WHAT NEEDS TO BE DONE
Find the line containing "Go to next month arrow" in the entries below. Restate it and each line after it, word for word, up to and including the line containing "Task: Open the chart style candlestick icon".

[Stored data]
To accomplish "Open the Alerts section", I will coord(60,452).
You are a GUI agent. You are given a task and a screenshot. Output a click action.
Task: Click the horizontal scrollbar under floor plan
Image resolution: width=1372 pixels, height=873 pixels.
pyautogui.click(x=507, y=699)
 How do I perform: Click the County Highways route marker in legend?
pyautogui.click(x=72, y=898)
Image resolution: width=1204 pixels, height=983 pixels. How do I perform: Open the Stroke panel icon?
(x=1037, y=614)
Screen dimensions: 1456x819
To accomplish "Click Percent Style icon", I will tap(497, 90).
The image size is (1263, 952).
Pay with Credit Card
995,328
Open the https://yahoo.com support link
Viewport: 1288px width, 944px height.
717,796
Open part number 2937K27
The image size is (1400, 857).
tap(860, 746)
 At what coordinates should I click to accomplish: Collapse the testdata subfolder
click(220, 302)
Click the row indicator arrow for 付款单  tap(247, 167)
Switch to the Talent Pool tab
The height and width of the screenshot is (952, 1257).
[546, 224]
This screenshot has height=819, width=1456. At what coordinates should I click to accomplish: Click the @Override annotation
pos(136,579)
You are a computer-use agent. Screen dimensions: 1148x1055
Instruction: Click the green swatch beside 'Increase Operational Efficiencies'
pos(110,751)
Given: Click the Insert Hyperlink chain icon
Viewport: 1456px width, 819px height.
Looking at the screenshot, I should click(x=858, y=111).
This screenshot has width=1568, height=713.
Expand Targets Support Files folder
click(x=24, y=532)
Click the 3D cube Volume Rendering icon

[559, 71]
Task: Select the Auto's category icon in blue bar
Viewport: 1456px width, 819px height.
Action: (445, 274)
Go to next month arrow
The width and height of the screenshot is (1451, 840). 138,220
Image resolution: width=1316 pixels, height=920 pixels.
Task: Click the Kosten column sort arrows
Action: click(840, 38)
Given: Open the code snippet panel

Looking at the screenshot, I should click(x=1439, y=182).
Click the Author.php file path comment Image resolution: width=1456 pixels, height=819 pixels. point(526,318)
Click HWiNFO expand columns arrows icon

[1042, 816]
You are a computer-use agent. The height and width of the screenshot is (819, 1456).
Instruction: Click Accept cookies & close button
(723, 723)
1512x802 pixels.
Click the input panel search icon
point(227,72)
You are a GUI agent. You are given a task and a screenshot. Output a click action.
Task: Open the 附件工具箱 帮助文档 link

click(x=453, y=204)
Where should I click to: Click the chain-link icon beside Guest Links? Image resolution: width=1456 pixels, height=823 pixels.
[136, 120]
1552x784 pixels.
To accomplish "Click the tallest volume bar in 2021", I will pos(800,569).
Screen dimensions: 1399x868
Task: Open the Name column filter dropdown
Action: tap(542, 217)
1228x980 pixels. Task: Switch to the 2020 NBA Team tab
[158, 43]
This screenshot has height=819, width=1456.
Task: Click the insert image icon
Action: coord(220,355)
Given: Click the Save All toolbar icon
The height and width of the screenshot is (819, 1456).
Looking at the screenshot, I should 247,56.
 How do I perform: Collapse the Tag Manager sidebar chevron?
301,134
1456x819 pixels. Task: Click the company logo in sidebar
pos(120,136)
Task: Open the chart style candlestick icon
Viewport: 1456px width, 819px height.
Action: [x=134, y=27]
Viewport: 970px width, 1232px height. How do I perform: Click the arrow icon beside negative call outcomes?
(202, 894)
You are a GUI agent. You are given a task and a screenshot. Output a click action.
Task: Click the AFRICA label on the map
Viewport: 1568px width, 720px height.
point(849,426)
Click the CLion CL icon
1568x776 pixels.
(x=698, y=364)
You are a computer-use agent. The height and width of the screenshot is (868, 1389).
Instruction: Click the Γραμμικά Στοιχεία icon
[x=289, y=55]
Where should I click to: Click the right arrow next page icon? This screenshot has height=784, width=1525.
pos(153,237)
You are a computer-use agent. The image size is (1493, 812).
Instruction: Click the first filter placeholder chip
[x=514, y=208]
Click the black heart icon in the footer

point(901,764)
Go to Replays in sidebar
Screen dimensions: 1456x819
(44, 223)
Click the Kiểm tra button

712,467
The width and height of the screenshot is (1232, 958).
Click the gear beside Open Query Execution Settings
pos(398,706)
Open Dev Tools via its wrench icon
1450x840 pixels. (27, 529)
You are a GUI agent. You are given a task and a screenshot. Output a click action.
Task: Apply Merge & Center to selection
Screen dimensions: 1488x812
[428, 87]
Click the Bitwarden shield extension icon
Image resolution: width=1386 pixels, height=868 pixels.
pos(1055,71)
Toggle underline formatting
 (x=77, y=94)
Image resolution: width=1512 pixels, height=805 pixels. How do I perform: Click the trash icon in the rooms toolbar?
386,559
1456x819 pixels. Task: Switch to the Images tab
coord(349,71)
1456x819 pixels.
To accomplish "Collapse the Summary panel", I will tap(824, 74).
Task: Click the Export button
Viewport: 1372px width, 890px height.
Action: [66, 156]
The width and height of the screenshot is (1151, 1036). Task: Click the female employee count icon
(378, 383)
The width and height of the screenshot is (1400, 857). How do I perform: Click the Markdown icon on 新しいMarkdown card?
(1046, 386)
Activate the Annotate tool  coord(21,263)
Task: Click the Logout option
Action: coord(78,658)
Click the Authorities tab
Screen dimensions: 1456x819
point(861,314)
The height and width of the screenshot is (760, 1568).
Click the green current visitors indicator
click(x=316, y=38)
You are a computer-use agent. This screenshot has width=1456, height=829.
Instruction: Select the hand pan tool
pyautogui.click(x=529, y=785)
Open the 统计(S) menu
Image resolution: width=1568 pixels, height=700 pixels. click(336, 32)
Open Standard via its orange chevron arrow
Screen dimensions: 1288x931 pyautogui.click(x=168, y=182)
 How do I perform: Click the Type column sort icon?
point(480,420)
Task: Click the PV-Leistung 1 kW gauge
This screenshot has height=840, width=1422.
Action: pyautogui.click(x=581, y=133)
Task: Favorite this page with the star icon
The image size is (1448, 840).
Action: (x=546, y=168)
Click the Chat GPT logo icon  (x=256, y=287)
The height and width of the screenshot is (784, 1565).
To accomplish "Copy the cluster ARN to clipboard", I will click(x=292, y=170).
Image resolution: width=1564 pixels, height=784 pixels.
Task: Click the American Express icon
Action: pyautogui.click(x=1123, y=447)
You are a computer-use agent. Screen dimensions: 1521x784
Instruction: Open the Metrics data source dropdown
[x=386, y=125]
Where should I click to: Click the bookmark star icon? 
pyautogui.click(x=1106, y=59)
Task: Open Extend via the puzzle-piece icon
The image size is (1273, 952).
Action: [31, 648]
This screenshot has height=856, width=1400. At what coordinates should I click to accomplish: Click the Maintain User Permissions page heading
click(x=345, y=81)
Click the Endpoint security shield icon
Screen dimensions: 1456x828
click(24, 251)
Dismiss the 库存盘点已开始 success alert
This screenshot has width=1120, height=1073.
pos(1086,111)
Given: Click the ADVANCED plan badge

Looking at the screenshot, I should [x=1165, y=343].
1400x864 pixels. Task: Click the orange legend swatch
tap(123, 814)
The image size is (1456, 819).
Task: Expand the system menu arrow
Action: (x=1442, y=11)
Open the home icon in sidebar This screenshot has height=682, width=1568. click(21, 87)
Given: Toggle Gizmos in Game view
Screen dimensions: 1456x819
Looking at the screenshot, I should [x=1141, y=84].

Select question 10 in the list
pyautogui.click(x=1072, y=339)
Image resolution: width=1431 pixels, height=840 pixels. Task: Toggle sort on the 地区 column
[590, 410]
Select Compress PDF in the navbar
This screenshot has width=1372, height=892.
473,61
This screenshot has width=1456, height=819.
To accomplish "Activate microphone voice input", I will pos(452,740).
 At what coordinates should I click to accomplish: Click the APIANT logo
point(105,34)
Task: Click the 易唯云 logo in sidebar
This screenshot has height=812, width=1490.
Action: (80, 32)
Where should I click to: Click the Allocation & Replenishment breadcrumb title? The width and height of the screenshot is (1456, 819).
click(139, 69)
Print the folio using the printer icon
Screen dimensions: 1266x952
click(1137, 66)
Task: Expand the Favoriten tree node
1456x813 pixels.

ANSWER SPACE
Go to next month arrow
The width and height of the screenshot is (1451, 840). 138,220
Image resolution: width=1316 pixels, height=920 pixels.
Task: Click the Kosten column sort arrows
Action: click(840, 38)
Given: Open the code snippet panel

Looking at the screenshot, I should click(x=1439, y=182).
Click the Author.php file path comment Image resolution: width=1456 pixels, height=819 pixels. point(526,318)
Click HWiNFO expand columns arrows icon

[1042, 816]
You are a computer-use agent. The height and width of the screenshot is (819, 1456).
Instruction: Click Accept cookies & close button
(723, 723)
1512x802 pixels.
Click the input panel search icon
point(227,72)
You are a GUI agent. You are given a task and a screenshot. Output a click action.
Task: Open the 附件工具箱 帮助文档 link

click(x=453, y=204)
Where should I click to: Click the chain-link icon beside Guest Links? Image resolution: width=1456 pixels, height=823 pixels.
[136, 120]
1552x784 pixels.
To accomplish "Click the tallest volume bar in 2021", I will pos(800,569).
Screen dimensions: 1399x868
Task: Open the Name column filter dropdown
Action: tap(542, 217)
1228x980 pixels. Task: Switch to the 2020 NBA Team tab
[158, 43]
This screenshot has height=819, width=1456.
Task: Click the insert image icon
Action: coord(220,355)
Given: Click the Save All toolbar icon
The height and width of the screenshot is (819, 1456).
Looking at the screenshot, I should 247,56.
 How do I perform: Collapse the Tag Manager sidebar chevron?
301,134
1456x819 pixels. Task: Click the company logo in sidebar
pos(120,136)
Task: Open the chart style candlestick icon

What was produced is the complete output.